Triptolide inhibits the function of TNF-α in osteoblast differentiation by inhibiting the NF-κB signaling pathway

Shen-Peng Liu; Guo-Dong Wang; Xue-Jun Du; Guang Wan; Jun-Tao Wu; Lian-Bao Miao; Qiu-Dong Liang

doi:10.3892/etm.2017.4749

Triptolide inhibits the function of TNF-α in osteoblast differentiation by inhibiting the NF-κB signaling pathway

Exp Ther Med. 2017 Sep;14(3):2235-2240. doi: 10.3892/etm.2017.4749. Epub 2017 Jul 10.

Authors

Shen-Peng Liu¹, Guo-Dong Wang¹, Xue-Jun Du¹, Guang Wan¹, Jun-Tao Wu², Lian-Bao Miao³, Qiu-Dong Liang¹

Affiliations

¹ Department of Orthopedics, The First Affiliated Hospital of Xinxiang Medical University, Weihui, Henan 453100, P.R. China.
² Department of Orthopedics, The Third Affiliated Hospital of Xinxiang Medical University, Xinxiang, Henan 453003, P.R. China.
³ Department of Orthopedics, Huaxian People's Hospital of Henan Province, Anyang, Henan 456400, P.R. China.

Abstract

Chronic inflammation often delays fracture healing or leads to bone nonunion. Effectively suppressing pathological inflammation is crucial for fracture healing or bone remodeling. Triptolide, which is a diterpenoid epoxide, is the major active component of the Thunder God Vine, Tripterygium wilfordii. The aim of the present study was to investigate the role of triptolide in osteoblast differentiation and explore the molecular mechanisms of triptolide in fracture healing. Alkaline phosphatase (ALP) activity was used to evaluate osteoblast differentiation. ALP activity was measured via histochemical staining and western blotting was used to determine the expression of factors associated with inflammation.
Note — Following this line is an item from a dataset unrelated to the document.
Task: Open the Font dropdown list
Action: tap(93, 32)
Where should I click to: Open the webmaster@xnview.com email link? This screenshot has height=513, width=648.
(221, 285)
C2C12 cells were initially treated with 200 ng/ml bone morphogenetic protein (BMP)-2 alone for 3 days, which caused a significant increase in ALP activity (P<0.01). However, treatment with tumor necrosis factor (TNF)-α significantly decreased the ALP activity (P<0.05). Notably, treatment with the chronic inflammatory cytokine TNF-α significantly decreased the effect of BMP-2 in C2C12 cells compared with BMP-2 treatment alone (P<0.01). C2C12 cells were treated with increasing concentrations of BMP-2 or TNF-α for 3 days. The results demonstrated that TNF-α treatment significantly inhibited BMP-2-induced osteoblast differentiation in a dose-dependent manner (P<0.01). The role of triptolide in BMP-2-induced osteoblast differentiation was also examined. Cells were treated with BMP-2, BMP-2 + TNF-α alone, or BMP2 + TNF-α with increasing concentrations of triptolide (4, 8 or 16 ng/ml). After 3 days, the results of ALP activity revealed that triptolide significantly reversed the TNF-α-associated inhibition of osteoblast differentiation (P<0.01). Western blotting analysis demonstrated that triptolide markedly inhibited the phosphorylation of nuclear factor-κB, therefore suppressing the effects of TNF-α. In summary, triptolide is able to reverse the TNF-α-associated suppression of osteoblast differentiation, suggesting that triptolide treatment may have a positive effect on bone remodeling and fracture repairing.

Keywords: bone morphogenetic protein-1; fracture healing; osteoblast differentiation; triptolide.